Art de vivre, Histoire de filles

[Histoire de filles] Les portes closes

Un soir particulièrement difficile de ma petite vie, j’ai appelé mon père en quête de conseils de vieux sage. J’ai été bien inspirée ce soir-là.

Il m’a dit : « Tu sais ma fille, dans ma vie, j’ai dû fermer bien des portes. (Mon père était G.O au Club Med dans sa jeunesse et changeait de pays presque tous les ans). Quelques fois je les fermais avec plaisir, l’aventure au cœur; j’avais hâte de découvrir ce qui m’attendait au tournant. Parfois je les fermais le cœur gros, je laissais des amis et des amours derrière, mais il fallait partir. »

 

J’ai bien réfléchi à son histoire de portes. Il en est ressorti ceci : la vie est un long couloir d’hôtel plein de portes closes, qui donnent elles-mêmes sur un assemblage de pièces différentes, et qu’il nous appartient de choisir les portes que l’on ouvre. Ce qui est le plus difficile, c’est de les refermer : on ne peut pas toujours garder un pied dans la porte, ça prend les deux pour avancer.

 

Il y a toutes sortes de portes, et encore plus de manières de les fermer.

Certaines se ferment tout doucement, sans faire de bruit. Ce sont ces relations qui s’étiolent tranquillement, ces amis qu’on voit de moins et moins ou ces endroits qu’on délaisse avec le temps.

Il y a celles que l’on ferme machinalement, comme on sort de chez soi le matin, celles des amourettes d’adolescents et des jobines d’été.

Celles qu’on referme avec nostalgie, comme celle de son ancien appartement ou celle de la maison familiale.

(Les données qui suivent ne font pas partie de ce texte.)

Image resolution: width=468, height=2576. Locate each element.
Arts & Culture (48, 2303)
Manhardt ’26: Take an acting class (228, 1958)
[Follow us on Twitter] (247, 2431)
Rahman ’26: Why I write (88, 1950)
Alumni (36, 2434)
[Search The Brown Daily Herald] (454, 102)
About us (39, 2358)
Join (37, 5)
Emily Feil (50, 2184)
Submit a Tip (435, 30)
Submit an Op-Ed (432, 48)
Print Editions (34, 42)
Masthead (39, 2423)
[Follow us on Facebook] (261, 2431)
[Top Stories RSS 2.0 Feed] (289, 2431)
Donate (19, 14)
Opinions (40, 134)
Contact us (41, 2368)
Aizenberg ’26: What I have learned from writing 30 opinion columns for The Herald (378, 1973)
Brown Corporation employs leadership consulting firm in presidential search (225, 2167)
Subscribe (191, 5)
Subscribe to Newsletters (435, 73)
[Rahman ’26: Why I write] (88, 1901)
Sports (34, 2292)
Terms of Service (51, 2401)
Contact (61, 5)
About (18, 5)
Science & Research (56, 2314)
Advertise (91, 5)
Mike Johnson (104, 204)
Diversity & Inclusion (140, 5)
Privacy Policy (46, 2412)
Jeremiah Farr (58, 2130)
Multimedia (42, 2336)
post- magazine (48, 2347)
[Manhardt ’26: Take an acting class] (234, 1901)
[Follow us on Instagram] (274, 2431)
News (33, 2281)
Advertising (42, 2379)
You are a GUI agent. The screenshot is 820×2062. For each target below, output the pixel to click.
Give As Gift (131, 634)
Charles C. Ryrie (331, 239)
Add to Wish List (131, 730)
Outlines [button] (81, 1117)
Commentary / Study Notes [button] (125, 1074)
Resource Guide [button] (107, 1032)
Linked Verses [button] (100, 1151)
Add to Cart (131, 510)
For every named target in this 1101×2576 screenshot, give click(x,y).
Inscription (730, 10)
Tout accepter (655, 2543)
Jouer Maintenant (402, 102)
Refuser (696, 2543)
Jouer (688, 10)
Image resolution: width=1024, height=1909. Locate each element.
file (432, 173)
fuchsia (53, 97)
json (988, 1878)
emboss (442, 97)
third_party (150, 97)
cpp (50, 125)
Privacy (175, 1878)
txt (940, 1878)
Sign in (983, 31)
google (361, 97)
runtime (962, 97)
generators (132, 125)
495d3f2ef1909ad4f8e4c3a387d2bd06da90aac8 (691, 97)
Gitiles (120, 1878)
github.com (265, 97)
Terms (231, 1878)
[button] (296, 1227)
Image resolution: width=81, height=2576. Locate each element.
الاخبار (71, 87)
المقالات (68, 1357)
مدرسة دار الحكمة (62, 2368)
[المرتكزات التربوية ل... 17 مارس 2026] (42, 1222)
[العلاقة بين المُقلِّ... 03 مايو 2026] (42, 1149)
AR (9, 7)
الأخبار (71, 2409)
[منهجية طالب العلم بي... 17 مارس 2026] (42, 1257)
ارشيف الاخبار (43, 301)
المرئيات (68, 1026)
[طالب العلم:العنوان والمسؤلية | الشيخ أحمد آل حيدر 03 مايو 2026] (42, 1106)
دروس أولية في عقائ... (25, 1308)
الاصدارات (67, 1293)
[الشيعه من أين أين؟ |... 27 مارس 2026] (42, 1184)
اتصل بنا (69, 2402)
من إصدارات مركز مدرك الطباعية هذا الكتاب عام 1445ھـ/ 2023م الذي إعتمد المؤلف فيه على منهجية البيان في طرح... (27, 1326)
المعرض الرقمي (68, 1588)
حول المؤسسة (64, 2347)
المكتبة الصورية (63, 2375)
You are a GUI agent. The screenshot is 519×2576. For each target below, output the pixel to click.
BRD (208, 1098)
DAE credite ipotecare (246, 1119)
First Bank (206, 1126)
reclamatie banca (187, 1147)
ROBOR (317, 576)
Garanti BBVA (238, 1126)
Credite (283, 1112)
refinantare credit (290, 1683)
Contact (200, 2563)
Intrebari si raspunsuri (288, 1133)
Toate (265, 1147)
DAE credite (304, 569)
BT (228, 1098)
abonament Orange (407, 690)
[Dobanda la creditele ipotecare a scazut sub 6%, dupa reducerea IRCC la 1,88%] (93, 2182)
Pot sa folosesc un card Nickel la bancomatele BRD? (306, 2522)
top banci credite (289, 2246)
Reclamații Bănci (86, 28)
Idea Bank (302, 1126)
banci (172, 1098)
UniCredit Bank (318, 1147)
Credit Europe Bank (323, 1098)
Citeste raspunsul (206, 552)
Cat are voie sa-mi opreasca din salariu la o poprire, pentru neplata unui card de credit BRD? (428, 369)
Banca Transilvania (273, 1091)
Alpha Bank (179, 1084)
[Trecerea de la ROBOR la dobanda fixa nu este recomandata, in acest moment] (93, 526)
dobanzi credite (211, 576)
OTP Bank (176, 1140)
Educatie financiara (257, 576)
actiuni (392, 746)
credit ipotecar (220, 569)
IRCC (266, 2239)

Puis, il y a les portes qui résistent. Celles qui coincent et qu’on ne peut fermer autrement qu’en les claquant avec violence, quitte à serrer les dents ensuite en espérant vainement ne pas avoir réveillé trop de bibittes endormies, tapies dans le silence…

Il y a ces immenses portes en bois aux ferrures antiques, lourdes et épaisses, qui se referment sur des époques, comme l’enfance. Ce sont celles des grands deuils.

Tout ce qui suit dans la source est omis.